I recall a conversation I had in my teens with a teacher. I had written a letter, never sent, to the US ambassador of Singapore. Dear ambassador, it went, I think I am gay and I cannot think of any country I can be myself in other than yours.
A teacher caught wind of it. A teacher who had lived in America, to be clear. For her faults (she was extremely nationalistic, to a fault, and also probably a racist), she explained that I would be giving up one part of myself for another. Sure, you can be gay there, but you’re going to be a minority in other ways. At the time, I was outraged. What a thing to say! If anything, I should be ashamed of being a member of the oppressive ethnic majority here in my own country! (I am! Still!)
But it means that I am never really in fear of anything overt or covert back home. That many people trust people who look and sound like me. It also means that I don’t really have anything to prove.
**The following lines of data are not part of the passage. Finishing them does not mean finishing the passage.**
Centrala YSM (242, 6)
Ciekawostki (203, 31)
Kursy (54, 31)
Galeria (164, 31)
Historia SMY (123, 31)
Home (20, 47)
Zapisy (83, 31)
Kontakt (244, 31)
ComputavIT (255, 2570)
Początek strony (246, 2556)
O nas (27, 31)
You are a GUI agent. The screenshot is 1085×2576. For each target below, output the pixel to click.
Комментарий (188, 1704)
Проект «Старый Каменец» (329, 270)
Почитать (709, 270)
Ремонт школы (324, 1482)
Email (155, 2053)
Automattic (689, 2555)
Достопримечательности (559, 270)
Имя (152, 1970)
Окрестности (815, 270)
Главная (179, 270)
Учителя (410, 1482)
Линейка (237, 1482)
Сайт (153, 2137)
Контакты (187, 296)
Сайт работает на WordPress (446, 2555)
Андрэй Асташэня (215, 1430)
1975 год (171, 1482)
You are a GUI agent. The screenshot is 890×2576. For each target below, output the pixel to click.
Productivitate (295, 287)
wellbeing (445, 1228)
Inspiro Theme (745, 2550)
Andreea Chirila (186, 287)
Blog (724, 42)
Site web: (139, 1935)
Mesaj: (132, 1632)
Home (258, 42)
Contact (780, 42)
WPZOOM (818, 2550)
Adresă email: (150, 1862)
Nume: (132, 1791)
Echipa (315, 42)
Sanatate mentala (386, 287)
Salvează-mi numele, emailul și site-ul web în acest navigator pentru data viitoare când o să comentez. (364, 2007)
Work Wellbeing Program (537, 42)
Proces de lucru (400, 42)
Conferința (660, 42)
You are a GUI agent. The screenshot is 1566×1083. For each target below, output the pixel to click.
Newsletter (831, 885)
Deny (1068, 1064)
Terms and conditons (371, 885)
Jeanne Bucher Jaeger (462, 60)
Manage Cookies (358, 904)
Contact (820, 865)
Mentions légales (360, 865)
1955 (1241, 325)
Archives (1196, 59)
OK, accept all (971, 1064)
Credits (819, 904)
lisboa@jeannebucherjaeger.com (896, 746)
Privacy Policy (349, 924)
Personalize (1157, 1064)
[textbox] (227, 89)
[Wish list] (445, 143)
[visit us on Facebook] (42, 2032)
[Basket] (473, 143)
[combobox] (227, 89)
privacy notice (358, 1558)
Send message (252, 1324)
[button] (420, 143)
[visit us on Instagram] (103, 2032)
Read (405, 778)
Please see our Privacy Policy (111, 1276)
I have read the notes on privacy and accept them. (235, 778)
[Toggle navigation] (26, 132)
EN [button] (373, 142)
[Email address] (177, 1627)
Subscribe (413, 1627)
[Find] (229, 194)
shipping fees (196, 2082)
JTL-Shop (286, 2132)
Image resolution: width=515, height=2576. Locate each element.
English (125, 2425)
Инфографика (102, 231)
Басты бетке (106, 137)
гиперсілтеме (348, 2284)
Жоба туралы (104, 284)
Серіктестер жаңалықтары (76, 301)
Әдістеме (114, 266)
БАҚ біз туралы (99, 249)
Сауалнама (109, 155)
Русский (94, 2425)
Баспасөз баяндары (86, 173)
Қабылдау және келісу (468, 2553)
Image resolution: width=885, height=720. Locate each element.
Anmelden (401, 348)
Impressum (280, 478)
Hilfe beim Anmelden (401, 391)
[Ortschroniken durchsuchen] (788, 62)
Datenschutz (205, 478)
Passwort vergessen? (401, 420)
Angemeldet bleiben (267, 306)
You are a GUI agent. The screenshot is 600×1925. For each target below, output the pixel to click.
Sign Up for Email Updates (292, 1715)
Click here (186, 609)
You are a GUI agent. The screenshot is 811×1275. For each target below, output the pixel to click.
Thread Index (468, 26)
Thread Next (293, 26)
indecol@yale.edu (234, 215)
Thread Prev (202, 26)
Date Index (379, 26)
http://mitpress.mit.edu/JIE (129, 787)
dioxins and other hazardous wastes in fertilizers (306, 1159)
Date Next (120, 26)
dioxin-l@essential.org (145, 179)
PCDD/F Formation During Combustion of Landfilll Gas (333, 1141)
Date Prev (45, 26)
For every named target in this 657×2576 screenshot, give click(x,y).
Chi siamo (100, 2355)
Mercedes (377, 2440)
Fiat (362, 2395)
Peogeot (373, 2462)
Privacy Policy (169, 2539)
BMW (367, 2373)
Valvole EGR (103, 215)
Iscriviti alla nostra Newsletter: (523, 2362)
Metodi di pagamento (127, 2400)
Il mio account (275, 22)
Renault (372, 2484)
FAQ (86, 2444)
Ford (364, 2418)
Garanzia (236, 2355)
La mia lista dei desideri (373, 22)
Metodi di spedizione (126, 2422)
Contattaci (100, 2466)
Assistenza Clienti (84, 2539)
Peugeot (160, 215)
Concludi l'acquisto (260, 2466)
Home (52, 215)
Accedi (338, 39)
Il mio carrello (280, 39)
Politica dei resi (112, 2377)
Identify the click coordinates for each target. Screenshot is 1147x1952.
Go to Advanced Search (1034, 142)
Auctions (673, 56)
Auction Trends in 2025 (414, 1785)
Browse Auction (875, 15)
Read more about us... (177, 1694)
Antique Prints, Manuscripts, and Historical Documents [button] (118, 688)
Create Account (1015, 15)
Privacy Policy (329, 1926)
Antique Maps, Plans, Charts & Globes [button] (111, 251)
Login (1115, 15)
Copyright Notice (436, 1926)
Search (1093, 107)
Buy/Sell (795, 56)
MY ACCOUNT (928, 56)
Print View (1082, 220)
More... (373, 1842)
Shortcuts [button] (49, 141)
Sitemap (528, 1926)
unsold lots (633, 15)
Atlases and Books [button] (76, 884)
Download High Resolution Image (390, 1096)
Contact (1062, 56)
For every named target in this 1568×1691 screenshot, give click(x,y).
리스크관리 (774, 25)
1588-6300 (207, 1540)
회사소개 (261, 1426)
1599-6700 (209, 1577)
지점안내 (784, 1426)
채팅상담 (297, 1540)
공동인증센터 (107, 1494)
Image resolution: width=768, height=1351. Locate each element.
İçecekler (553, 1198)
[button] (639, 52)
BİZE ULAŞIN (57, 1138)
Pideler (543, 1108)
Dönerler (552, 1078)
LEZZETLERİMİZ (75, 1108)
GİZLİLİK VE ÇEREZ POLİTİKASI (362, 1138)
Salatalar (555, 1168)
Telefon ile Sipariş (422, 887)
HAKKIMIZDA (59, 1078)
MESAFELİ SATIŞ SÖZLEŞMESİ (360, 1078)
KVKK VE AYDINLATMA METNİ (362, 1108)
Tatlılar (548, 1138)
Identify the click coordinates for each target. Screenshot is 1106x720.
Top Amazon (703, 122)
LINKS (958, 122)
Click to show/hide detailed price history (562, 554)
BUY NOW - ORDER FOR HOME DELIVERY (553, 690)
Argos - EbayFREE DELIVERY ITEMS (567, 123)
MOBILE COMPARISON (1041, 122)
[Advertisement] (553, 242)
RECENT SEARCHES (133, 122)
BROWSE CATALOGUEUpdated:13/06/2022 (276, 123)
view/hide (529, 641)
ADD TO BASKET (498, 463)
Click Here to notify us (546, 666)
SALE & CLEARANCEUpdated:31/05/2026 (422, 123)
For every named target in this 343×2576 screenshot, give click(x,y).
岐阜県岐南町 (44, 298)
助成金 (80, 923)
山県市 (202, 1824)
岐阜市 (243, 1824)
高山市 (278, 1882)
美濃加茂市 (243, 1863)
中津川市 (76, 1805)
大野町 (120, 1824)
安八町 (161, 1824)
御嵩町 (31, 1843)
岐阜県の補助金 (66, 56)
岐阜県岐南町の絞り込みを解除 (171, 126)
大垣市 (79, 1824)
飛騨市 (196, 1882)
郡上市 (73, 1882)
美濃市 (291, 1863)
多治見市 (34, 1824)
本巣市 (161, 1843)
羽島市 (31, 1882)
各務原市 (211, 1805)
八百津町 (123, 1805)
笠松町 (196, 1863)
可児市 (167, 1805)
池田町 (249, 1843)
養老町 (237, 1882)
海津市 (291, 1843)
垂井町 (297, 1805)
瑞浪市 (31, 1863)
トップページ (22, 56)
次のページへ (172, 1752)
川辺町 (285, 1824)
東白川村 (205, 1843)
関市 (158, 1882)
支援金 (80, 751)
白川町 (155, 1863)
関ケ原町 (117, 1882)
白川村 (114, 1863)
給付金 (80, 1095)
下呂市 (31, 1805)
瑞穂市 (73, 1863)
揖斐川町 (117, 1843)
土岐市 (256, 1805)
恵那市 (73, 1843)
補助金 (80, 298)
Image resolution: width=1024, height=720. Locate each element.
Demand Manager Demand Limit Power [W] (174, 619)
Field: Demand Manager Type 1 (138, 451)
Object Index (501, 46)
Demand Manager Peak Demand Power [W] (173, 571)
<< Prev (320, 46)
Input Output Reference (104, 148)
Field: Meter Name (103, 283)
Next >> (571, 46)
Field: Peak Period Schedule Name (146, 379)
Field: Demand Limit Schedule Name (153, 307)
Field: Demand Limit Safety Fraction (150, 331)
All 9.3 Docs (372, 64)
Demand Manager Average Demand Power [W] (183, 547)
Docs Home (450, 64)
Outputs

I don’t have to be particularly successful. can be a doctor lawyer engineer if I wanted to. If I wanted to, I can be anything I want to be back home. Or nothing, if I chose. There is no expectation riding on me to represent my community. My community is my society.
Here, even if I feel like many of the struggles of the Asian-American community are not my own, I am starting to be subsumed by it. The things that live in my head: am I Chinese? Am I Southeast Asian? Am I (some very specific group of some ethnicity)? Are really just my struggles. I am reminded me the Singaporean Chinese people like me, who, unlike me, were actually victims of racial assault elsewhere. I am reminded of Vincent Chin, who was killed by people who were angry at perceived Japanese domination in the auto industry in Detroit, despite not being Japanese at all. I am reminded of the Chinese-Filipino Asian elder who was beat up, obviously, because he looked Chinese, even if they might not see themselves that way. I am reminded of all of the micro-aggressions of the ni-haoing crowd directed at all people who look like they should know the term and who sometimes face violence when they do not respond, even if they are Thai, Hmong, Vietnamese, Korean.
Ultimately, we all play our bits in white supremacist structures that overtly support these acts of violence by calling them ‘just a bad day’; that covertly support more acts of violence by playing down our grief. If you are grieving this week, and I say this particularly to the people who don’t feel Asian enough, who don’t feel Asian-American enough, to Black-Asian people who have to hold the grief of all of their communities at once, your grief is valid. I won’t pretend there’s a single imagined community here that will support all of your grief, but your grief and despair is valid and you can feel whatever you want to feel about any and all of it.
We shouldn’t have to be attacked for how we look or who we are; and we shouldn’t have to minimize our grieving because of how our cultures are perceived, grossly and inaccurately, by the same people who are the cause of our grief.
Maybe one day I will have more eloquent thoughts on this topic, but for now, this is it.